3. Explain it like you would to a ten year old: simplify and be agnostic.

We know even, that we are supposed to simplify our marketing. We know even, that we are supposed to make our marketing intelligible to a ten year old. But do we do this? No. Should we? Absolutely.

It’s tempting to make marketing material grandiose and confusing: in order to mask product short comings, in order to “keep up with the Joneses”, in order to make our product seem important and worthy of a million dollar price tag.

But no matter how expert a buyer, how informed a reader, how educated a consumer, every target to whom we are marketing will appreciate simplicity. I would argue that beyond simplicity, it is important that our marketing is agnostic. That is, we ought to market without an expecting our target to understand your company or your industry.

Why? Our target may be capable of understanding jargon and acronyms and reading five pages of 12 point font describing our product. But why should they? We’re trying to sell them our product. They’re doing us the favor of reading our product’s marketing materials. The least we can do is make these materials easily and equally consumable to someone in our industry and to someone who has never heard of our product, company, or segment.

It is tempting, especially in the enterprise space, to think our products are “too complex” and “too hard” to simplify. I heard many times today “well, I don’t know how to explain enterprise challenges to a ten year old”. No product is too hard to simplify. No company or market is too complex to create agnostic marketing. We owe it to ourselves and our potential clients to simplify and agnostic-ify our marketing.

In the words of a wise friend, “design think pushes you to simplify the language of complex ideas that this simplification doesn’t come at a cost of sophistication. Clear, clean language explaining concepts or products is just as powerful as using technical jargon.

Making something comprehensible to a 10 year old doesn’t mean that there aren’t complex functions and ideas that are going on.”

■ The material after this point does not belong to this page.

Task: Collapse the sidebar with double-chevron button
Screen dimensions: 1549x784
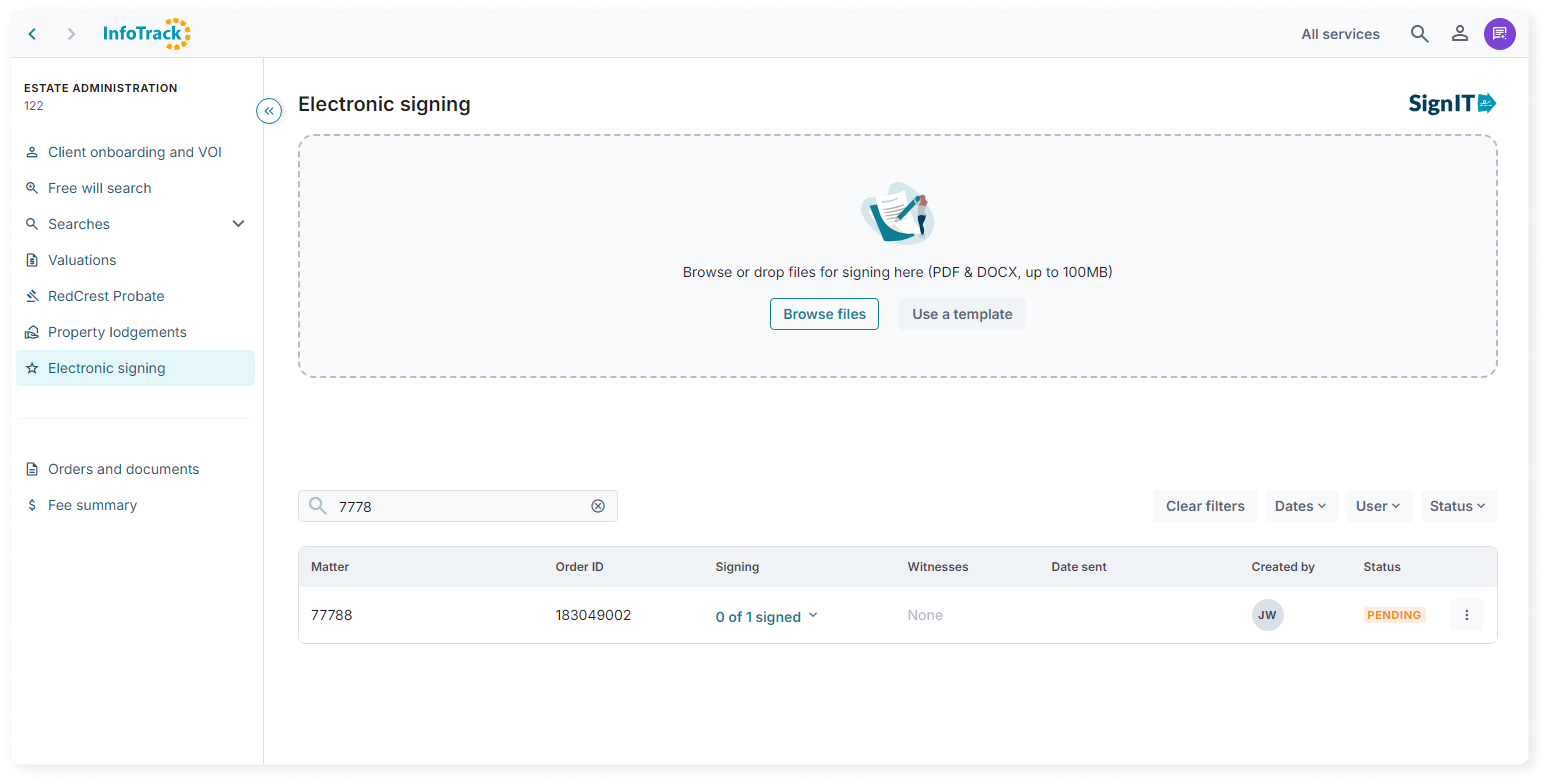Action: (269, 111)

Tl;dr How Can I Try Design Think/Is This For Me

UntitledThought experiment: Imagine that instead of taking a conference call, you took an hour to write down ideas on sticky notes. Then, you took a picture of those sticky notes, and emailed your “notes” to a colleague, and your colleague emailed their “notes” to you. You and your colleague could then clump common ideas, discuss, and re-mix. At the end of the hour, you wrote down your top 3 ideas and started to execute them. Do you think this process would be more or less fulfilling than spending an hour in a conference call? Try it out!

Want to learn more? IBM Design Camp is based on concepts from the Institute of Design at Stanford (see this great example of design thinking from IDEO).

What exactly did we do on Day 1?

  1. Wrote down our hopes and fears for the Design Camp on sticky notes.
  2. User research:
    1. Wrote down what a “typical user” might say, think, feel, or do while using your product
    2. Wrote out the current workflow in your product
    3. Identified and voted on the most crucial “areas for improvement” in your product process
  3. Goal setting: wrote down how we want our product to help the user and IBM
  4. “Big Idea”/Feature identification:
    1. Wrote down three product “big ideas” and one crazy could-never-work big idea
    2. Voted on the most feasible and most important “big ideas”

2 thoughts on “What it’s Like to Go to IBM Design Camp (for product teams): A Marketing Perspective

  1. You say that the IBM Design Camp was a week, yet I have read that it is a three month camp. Did this change or is it different lengths of time for different groups?

    1. Hi Sarah, yes there are different lengths of time for different groups. It depends on the product’s development stage.